Beschreibung:
Safwan M. Masri is Executive Vice President for Global Centers and Global Development at Columbia University. He holds a senior research scholar appointment at Columbia's School of International and Public Affairs and is an honorary fellow of the Foreign Policy Association. Previously vice dean of Columbia Business School, he earned his Ph.D. from Stanford in 1988. Masri lives in New York and Amman. Lisa Anderson is the James T. Shotwell Professor Emerita of International Relations at Columbia University's School of International and Public Affairs and former president of the American University in Cairo. Her books include The State and Social Transformation in Tunisia and Libya, 1820-1980 (1986) and Pursuing Truth, Exercising Power: Social Science and Public Policy in the Twenty-first Century (Columbia, 2003).
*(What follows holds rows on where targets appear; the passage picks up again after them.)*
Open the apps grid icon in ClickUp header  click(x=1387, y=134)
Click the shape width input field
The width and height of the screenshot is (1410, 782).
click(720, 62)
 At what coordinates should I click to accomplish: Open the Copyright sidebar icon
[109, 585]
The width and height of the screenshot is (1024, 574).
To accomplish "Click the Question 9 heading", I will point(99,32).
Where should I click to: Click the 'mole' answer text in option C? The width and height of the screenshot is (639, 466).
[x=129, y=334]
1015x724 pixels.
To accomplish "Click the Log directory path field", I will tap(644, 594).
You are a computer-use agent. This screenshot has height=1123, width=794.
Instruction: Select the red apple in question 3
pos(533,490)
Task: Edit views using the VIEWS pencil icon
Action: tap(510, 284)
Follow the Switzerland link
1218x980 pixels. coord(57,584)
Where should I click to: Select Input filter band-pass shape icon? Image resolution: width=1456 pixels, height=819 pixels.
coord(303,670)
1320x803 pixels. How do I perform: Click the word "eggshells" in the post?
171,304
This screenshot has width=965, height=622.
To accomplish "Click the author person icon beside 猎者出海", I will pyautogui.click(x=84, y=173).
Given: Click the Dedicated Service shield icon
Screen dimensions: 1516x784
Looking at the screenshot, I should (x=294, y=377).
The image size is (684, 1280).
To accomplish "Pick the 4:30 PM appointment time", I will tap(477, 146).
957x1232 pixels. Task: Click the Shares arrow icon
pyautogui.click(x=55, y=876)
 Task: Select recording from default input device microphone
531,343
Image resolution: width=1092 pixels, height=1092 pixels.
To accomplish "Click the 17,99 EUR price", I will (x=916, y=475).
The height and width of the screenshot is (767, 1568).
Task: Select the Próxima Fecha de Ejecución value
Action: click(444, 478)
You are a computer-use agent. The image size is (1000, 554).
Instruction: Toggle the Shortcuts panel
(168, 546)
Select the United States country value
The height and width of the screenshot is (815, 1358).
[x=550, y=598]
In Tunisia: An Arab Anomaly, Safwan M. Masri explores the factors that have shaped the country's exceptional experience. He traces Tunisia's history of reform in the realms of education, religion, and women's rights, arguing that the seeds for today's relatively liberal and democratic society were planted as far back as the middle of the nineteenth century. Masri argues that Tunisia stands out less as a model that can be replicated in other Arab countries, but rather as an anomaly, as its history of reformism set it on a separate trajectory from the rest of the region. The narrative explores notions of identity, the relationship between Islam and society, and the hegemonic role of religion in shaping educational, social, and political agendas across the Arab region. Based on interviews with dozens of experts, leaders, activists, and ordinary citizens, and a synthesis of a rich body of knowledge, Masri provides a sensitive, often personal, account that is critical for understanding not only Tunisia but also the broader Arab world.